Of course, all this discussion was likely pointless because it is describing what the Indians should do, not what they will do. Terry Francona and Chris Antonetti seem unmovable in their desire to cripple the roster by adding Jason Giambi. Every single player listed above will almost certainly hit better than Giambi in 2014 and all can actually be used in the field, which is not true about Giambi. For example, over the past two seasons Giambi has WAR of -0.8 while in 15 games last season, Ramirez earned a WAR of 0.1. Unlike Lindor, the clock has already started on Ramirez (he will likely be a free agent after the 2019 season), so there is no reason to keep him in the minors. More than enough has been said about the futility of Giambi on this website, so we won't go into it any more than to say that if he makes the team, he is not only hurting the team, but is stealing money from a young player that needs it far more than he does. Despite his cheating, injuries and general uselessness over the past decade, Giambi has already made $133.5M in his career. Meanwhile, a player who is competing for this spot with Giambi, Tomlin, was just in a fight with the Indians over $100,000.

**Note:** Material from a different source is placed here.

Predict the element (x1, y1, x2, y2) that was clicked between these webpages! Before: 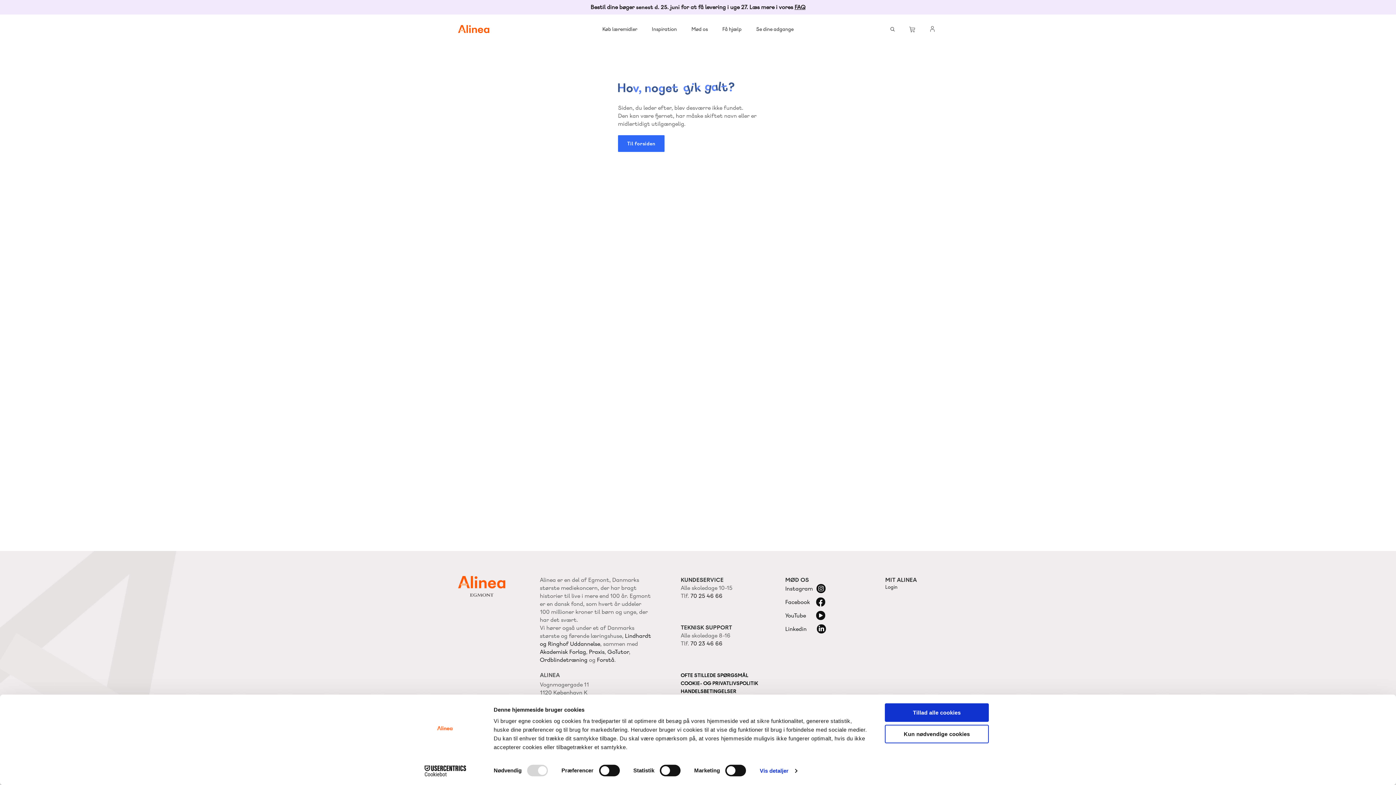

While the 25th man is not the most important on the roster, what the Indians do with that spot will say if they feel it matters at all. With 23 Spring Training invitees in camp in addition to the 40 man roster, there will be many players who will be jobless once April roles around. This spot would be a great incentive for those players who are not already guaranteed a position to play hard during Spring, but only if they don't assign it to a player early on. If they don't, things will likely go back and forth a lot this Spring and we won't know who exactly will make the team until the end of March.
Josh Tomlin and Carlos Carrasco could use this
roster spot as a back door onto the team.